PHPの実行ユーザーがnginxなのでnginxで実行しています
# expire Groupfolder trash
15 3 * * * nginx php /var/www/html/nextcloud/occ groupfolder:expire(2022/12/13 削除)
5-3. ゴミ箱の削除の閾値を調整する
これで削除されるようになった!のは間違いないのですが、削除されていないように見える時があります。
これはグループフォルダーのゴミ箱のファイル削除が、一般ユーザーのゴミ箱の削除のポリシーと同じルールで削除されるためです。ルール設定については以下のURLを後確認ください。

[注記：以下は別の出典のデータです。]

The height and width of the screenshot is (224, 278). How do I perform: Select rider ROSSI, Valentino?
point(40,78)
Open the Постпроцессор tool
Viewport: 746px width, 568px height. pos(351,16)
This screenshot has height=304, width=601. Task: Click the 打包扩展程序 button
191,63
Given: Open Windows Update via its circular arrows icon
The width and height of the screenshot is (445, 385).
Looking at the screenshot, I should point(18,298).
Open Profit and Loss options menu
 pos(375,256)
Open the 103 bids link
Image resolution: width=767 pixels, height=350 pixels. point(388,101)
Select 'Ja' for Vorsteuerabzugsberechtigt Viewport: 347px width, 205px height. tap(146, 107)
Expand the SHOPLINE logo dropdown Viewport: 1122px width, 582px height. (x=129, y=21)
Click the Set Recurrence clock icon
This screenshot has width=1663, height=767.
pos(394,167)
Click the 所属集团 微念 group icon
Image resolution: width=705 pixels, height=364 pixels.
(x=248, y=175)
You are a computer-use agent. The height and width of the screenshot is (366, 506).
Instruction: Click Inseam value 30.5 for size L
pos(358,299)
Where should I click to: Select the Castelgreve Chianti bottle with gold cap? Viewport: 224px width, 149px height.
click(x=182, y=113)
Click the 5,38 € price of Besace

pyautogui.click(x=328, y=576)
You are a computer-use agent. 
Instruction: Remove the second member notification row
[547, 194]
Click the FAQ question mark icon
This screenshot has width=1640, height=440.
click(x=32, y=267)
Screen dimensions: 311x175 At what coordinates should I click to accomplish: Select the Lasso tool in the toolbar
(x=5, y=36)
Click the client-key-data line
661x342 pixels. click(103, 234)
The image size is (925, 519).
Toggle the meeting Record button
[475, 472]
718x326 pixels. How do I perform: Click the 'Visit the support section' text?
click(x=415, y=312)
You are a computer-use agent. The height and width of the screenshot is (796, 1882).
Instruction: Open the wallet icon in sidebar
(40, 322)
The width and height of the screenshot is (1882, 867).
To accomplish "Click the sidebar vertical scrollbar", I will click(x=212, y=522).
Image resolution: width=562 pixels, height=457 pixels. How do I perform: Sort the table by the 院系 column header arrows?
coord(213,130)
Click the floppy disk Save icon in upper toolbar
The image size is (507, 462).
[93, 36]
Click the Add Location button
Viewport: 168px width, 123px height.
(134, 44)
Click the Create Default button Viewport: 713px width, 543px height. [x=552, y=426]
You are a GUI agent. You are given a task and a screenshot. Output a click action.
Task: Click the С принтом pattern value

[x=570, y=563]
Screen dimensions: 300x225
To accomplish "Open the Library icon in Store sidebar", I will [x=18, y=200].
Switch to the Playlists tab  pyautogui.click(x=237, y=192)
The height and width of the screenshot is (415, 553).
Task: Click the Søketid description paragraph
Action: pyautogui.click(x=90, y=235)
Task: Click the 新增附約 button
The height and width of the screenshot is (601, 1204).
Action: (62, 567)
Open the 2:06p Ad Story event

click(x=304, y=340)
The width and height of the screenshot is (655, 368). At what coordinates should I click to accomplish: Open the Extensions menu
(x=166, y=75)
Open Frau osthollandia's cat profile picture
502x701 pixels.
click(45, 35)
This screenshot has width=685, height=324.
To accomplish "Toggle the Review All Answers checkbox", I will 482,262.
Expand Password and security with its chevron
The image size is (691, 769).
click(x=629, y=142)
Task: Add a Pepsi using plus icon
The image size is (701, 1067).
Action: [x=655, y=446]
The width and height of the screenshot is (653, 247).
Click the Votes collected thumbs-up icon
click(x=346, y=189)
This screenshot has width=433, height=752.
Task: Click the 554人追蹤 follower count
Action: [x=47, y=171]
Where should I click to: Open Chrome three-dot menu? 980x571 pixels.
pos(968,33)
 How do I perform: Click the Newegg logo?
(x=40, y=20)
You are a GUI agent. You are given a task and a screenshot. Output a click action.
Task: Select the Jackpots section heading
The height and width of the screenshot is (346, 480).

Deleted Items (trash bin) — Nextcloud latest Administration Manual latest documentation https://docs.nextcloud.com/server/latest/admin_manual/configuration_files/trashbin_configuration.html
ここでは設定の詳細な説明はしませんが、90日以上経過した古いファイルを自動的に削除するにはNextcloudのconfig.phpへ以下のように設定します。
'trashbin_retention_obligation' => 'auto, 90',
6. 実際に設定してみた結果
とある私が管理しているサーバーで実際に設定してみました。
マスクしすぎでよく分からない画像ですが、65GBあったゴミ箱ファイルが62MBまで減りました。